• SET EXERCISE A: Return every one of the rows following the forum excerpt, unchanged and in their original order.

Didnt say it never happens, merely that it does so rarely enough to be foolish to rely on it to do so for you. For any one case you can cite of 9mm performing fatally, im quiet sure a 10000 more folks can counter with the opposite. 
Again, there's a lot of valid reasons why the Feds, all but perhaps 3 or 4 law-enforcement agencies in the U.S., and the military have dropped the 9mm cold. 
In the LEO end of things, most opted for the .40, and If you ask most of em- they'll tell you flat-out they want the .45, because the .40 is barely an improvement over the 9 most of the time. (and no, i dont mean run of the mill officers, i mean officers that have had to use the round in action. ) 

The military has already laid out the specs /minimal requirements for the next service pistol- even though the program was killed for politics/financial reasons. But the spec remains- .45 acp. nothing less. Why, would they return to that old round after 20+ yrs of 9mm NATO? 
Ask em.


----------



## EliWolfe

j4l said:


> Didnt say it never happens, merely that it does so rarely enough to be foolish to rely on it to do so for you. For any one case you can cite of 9mm performing fatally, im quiet sure a 10000 more folks can counter with the opposite.

• RAW RECORDS:
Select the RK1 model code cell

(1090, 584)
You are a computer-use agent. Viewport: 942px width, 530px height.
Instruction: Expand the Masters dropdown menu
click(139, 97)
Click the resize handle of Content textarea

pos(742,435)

• SET EXERCISE B: According to the forum excerpt above, which groups have dropped the 9mm? List all of them.

• FULL ANSWER A:
Select the RK1 model code cell

(1090, 584)
You are a computer-use agent. Viewport: 942px width, 530px height.
Instruction: Expand the Masters dropdown menu
click(139, 97)
Click the resize handle of Content textarea

pos(742,435)

• FULL ANSWER B:
- The Feds
- All but perhaps 3 or 4 law-enforcement agencies in the U.S.
- The military